═════ The input

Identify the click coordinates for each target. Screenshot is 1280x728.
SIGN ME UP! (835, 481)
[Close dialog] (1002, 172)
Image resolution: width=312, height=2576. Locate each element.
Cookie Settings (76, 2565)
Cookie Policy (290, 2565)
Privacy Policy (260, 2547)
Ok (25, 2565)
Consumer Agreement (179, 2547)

══════════

Copy every line from the records above that contains the word "each".

Identify the click coordinates for each target. Screenshot is 1280x728.
Image resolution: width=312, height=2576. Locate each element.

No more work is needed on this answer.